(Exercise details) Please repeat, without alteration, the line containing "At what coordinates should I click to accomplish: Select" and every line that follows it to the end of the entries below, and only those lines.

(Data for review)
####################

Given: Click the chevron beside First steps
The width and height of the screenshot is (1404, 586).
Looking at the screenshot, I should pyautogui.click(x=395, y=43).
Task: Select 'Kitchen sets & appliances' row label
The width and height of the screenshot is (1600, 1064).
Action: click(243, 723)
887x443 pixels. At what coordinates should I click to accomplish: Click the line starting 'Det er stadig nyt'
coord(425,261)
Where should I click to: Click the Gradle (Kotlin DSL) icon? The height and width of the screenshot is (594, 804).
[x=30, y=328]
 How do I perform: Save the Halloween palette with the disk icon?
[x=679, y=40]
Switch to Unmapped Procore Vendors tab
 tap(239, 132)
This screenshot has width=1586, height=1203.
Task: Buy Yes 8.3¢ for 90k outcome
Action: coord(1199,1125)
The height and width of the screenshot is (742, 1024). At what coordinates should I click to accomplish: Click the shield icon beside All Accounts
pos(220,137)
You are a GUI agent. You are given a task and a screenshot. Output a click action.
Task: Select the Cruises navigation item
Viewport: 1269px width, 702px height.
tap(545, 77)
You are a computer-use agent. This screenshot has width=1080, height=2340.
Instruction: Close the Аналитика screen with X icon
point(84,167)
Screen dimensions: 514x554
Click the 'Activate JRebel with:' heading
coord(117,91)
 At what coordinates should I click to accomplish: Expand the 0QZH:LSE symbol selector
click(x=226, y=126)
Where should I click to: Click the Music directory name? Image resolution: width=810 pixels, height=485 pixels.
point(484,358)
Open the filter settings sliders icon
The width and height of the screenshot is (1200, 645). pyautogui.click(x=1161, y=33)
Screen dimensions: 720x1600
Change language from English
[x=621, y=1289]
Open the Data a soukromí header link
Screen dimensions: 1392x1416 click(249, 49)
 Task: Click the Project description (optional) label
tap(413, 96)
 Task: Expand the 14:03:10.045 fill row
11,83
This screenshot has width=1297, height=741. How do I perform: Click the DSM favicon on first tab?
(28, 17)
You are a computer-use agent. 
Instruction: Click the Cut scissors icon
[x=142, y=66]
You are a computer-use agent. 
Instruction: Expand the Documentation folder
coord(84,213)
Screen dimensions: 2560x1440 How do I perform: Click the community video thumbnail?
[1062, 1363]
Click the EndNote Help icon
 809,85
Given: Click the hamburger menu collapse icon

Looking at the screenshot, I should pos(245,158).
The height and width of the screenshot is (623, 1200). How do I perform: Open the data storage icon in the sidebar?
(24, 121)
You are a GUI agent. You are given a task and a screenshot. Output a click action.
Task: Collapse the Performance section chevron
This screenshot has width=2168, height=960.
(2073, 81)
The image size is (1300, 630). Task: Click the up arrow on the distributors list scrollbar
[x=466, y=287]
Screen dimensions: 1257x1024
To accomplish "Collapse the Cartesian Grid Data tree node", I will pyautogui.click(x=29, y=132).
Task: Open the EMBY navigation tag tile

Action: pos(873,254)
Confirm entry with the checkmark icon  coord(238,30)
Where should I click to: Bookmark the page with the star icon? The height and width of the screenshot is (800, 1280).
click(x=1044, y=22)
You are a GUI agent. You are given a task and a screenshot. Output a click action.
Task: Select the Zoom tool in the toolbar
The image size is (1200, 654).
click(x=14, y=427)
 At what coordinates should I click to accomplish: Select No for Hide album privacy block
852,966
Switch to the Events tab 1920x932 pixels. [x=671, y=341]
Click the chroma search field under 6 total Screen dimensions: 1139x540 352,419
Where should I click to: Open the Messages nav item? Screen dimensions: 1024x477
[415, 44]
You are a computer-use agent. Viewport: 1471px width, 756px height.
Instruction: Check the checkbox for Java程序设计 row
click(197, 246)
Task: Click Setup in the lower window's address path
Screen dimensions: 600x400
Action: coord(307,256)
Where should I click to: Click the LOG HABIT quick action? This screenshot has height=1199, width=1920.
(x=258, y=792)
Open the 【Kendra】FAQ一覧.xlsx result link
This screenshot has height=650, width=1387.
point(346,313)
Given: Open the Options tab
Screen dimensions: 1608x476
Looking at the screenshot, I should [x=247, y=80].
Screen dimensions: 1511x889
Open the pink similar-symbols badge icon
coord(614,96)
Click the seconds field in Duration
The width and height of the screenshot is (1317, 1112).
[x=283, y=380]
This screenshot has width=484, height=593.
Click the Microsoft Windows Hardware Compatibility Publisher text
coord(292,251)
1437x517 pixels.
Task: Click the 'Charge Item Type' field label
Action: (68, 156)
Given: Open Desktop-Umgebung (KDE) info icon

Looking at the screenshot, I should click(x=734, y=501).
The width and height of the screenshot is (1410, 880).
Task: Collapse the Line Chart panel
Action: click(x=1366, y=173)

####################

(Your solution)
 At what coordinates should I click to accomplish: Select No for Hide album privacy block
852,966
Switch to the Events tab 1920x932 pixels. [x=671, y=341]
Click the chroma search field under 6 total Screen dimensions: 1139x540 352,419
Where should I click to: Open the Messages nav item? Screen dimensions: 1024x477
[415, 44]
You are a computer-use agent. Viewport: 1471px width, 756px height.
Instruction: Check the checkbox for Java程序设计 row
click(197, 246)
Task: Click Setup in the lower window's address path
Screen dimensions: 600x400
Action: coord(307,256)
Where should I click to: Click the LOG HABIT quick action? This screenshot has height=1199, width=1920.
(x=258, y=792)
Open the 【Kendra】FAQ一覧.xlsx result link
This screenshot has height=650, width=1387.
point(346,313)
Given: Open the Options tab
Screen dimensions: 1608x476
Looking at the screenshot, I should [x=247, y=80].
Screen dimensions: 1511x889
Open the pink similar-symbols badge icon
coord(614,96)
Click the seconds field in Duration
The width and height of the screenshot is (1317, 1112).
[x=283, y=380]
This screenshot has width=484, height=593.
Click the Microsoft Windows Hardware Compatibility Publisher text
coord(292,251)
1437x517 pixels.
Task: Click the 'Charge Item Type' field label
Action: (68, 156)
Given: Open Desktop-Umgebung (KDE) info icon

Looking at the screenshot, I should click(x=734, y=501).
The width and height of the screenshot is (1410, 880).
Task: Collapse the Line Chart panel
Action: click(x=1366, y=173)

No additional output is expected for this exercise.